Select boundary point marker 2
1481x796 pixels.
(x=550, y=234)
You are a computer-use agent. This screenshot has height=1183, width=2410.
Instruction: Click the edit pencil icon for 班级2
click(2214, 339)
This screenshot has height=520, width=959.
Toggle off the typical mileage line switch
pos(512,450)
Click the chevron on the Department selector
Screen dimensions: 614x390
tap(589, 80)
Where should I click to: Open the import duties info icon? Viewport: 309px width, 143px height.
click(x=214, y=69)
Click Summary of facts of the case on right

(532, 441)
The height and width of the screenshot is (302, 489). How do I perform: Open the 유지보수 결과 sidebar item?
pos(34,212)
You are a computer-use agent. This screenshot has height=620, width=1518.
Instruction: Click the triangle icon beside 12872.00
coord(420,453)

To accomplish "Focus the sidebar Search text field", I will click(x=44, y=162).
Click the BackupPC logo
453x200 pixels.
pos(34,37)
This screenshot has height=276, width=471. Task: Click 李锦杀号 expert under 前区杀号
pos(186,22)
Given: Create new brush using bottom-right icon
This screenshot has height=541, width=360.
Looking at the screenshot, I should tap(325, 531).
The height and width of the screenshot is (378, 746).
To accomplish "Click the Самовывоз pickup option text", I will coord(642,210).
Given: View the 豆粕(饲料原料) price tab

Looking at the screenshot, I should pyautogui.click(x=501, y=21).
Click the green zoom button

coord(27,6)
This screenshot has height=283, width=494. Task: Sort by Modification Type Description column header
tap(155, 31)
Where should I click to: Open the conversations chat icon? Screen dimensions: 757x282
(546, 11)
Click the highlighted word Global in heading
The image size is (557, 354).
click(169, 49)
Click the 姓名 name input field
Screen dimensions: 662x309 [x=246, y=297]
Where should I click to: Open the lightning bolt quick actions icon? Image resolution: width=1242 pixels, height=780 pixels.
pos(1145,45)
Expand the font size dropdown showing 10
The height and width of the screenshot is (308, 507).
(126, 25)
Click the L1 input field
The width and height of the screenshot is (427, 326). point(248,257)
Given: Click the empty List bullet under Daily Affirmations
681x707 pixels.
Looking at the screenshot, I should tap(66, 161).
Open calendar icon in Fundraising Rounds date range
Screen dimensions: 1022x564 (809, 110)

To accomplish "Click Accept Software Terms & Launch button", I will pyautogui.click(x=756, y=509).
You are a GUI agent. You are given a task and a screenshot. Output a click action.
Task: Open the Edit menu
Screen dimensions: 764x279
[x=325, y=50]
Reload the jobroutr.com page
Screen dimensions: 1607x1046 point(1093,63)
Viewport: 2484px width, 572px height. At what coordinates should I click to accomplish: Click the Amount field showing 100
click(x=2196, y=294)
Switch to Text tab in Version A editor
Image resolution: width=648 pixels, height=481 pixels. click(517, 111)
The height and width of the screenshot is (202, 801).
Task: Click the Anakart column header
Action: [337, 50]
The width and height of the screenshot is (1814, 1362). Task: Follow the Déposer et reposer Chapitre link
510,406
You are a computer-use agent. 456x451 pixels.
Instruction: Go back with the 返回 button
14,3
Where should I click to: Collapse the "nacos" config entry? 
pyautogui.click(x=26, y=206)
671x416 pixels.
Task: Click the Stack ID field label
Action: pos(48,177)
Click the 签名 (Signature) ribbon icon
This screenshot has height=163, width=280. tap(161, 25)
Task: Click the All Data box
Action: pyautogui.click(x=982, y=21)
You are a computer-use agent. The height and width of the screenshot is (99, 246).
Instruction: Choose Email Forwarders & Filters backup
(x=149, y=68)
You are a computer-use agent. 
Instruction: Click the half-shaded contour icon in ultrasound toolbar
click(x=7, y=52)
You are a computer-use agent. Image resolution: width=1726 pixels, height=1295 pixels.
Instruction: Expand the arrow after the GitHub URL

■ GIVEN INSTRUCTION ■
Can you duplicate all of the data above line for line, with nothing added, dropped, or changed?

■ FULL SOLUTION ■
Select boundary point marker 2
1481x796 pixels.
(x=550, y=234)
You are a computer-use agent. This screenshot has height=1183, width=2410.
Instruction: Click the edit pencil icon for 班级2
click(2214, 339)
This screenshot has height=520, width=959.
Toggle off the typical mileage line switch
pos(512,450)
Click the chevron on the Department selector
Screen dimensions: 614x390
tap(589, 80)
Where should I click to: Open the import duties info icon? Viewport: 309px width, 143px height.
click(x=214, y=69)
Click Summary of facts of the case on right

(532, 441)
The height and width of the screenshot is (302, 489). How do I perform: Open the 유지보수 결과 sidebar item?
pos(34,212)
You are a computer-use agent. This screenshot has height=620, width=1518.
Instruction: Click the triangle icon beside 12872.00
coord(420,453)

To accomplish "Focus the sidebar Search text field", I will click(x=44, y=162).
Click the BackupPC logo
453x200 pixels.
pos(34,37)
This screenshot has height=276, width=471. Task: Click 李锦杀号 expert under 前区杀号
pos(186,22)
Given: Create new brush using bottom-right icon
This screenshot has height=541, width=360.
Looking at the screenshot, I should tap(325, 531).
The height and width of the screenshot is (378, 746).
To accomplish "Click the Самовывоз pickup option text", I will coord(642,210).
Given: View the 豆粕(饲料原料) price tab

Looking at the screenshot, I should pyautogui.click(x=501, y=21).
Click the green zoom button

coord(27,6)
This screenshot has height=283, width=494. Task: Sort by Modification Type Description column header
tap(155, 31)
Where should I click to: Open the conversations chat icon? Screen dimensions: 757x282
(546, 11)
Click the highlighted word Global in heading
The image size is (557, 354).
click(169, 49)
Click the 姓名 name input field
Screen dimensions: 662x309 [x=246, y=297]
Where should I click to: Open the lightning bolt quick actions icon? Image resolution: width=1242 pixels, height=780 pixels.
pos(1145,45)
Expand the font size dropdown showing 10
The height and width of the screenshot is (308, 507).
(126, 25)
Click the L1 input field
The width and height of the screenshot is (427, 326). point(248,257)
Given: Click the empty List bullet under Daily Affirmations
681x707 pixels.
Looking at the screenshot, I should tap(66, 161).
Open calendar icon in Fundraising Rounds date range
Screen dimensions: 1022x564 (809, 110)

To accomplish "Click Accept Software Terms & Launch button", I will pyautogui.click(x=756, y=509).
You are a GUI agent. You are given a task and a screenshot. Output a click action.
Task: Open the Edit menu
Screen dimensions: 764x279
[x=325, y=50]
Reload the jobroutr.com page
Screen dimensions: 1607x1046 point(1093,63)
Viewport: 2484px width, 572px height. At what coordinates should I click to accomplish: Click the Amount field showing 100
click(x=2196, y=294)
Switch to Text tab in Version A editor
Image resolution: width=648 pixels, height=481 pixels. click(517, 111)
The height and width of the screenshot is (202, 801).
Task: Click the Anakart column header
Action: [337, 50]
The width and height of the screenshot is (1814, 1362). Task: Follow the Déposer et reposer Chapitre link
510,406
You are a computer-use agent. 456x451 pixels.
Instruction: Go back with the 返回 button
14,3
Where should I click to: Collapse the "nacos" config entry? 
pyautogui.click(x=26, y=206)
671x416 pixels.
Task: Click the Stack ID field label
Action: pos(48,177)
Click the 签名 (Signature) ribbon icon
This screenshot has height=163, width=280. tap(161, 25)
Task: Click the All Data box
Action: pyautogui.click(x=982, y=21)
You are a computer-use agent. The height and width of the screenshot is (99, 246).
Instruction: Choose Email Forwarders & Filters backup
(x=149, y=68)
You are a computer-use agent. 
Instruction: Click the half-shaded contour icon in ultrasound toolbar
click(x=7, y=52)
You are a computer-use agent. Image resolution: width=1726 pixels, height=1295 pixels.
Instruction: Expand the arrow after the GitHub URL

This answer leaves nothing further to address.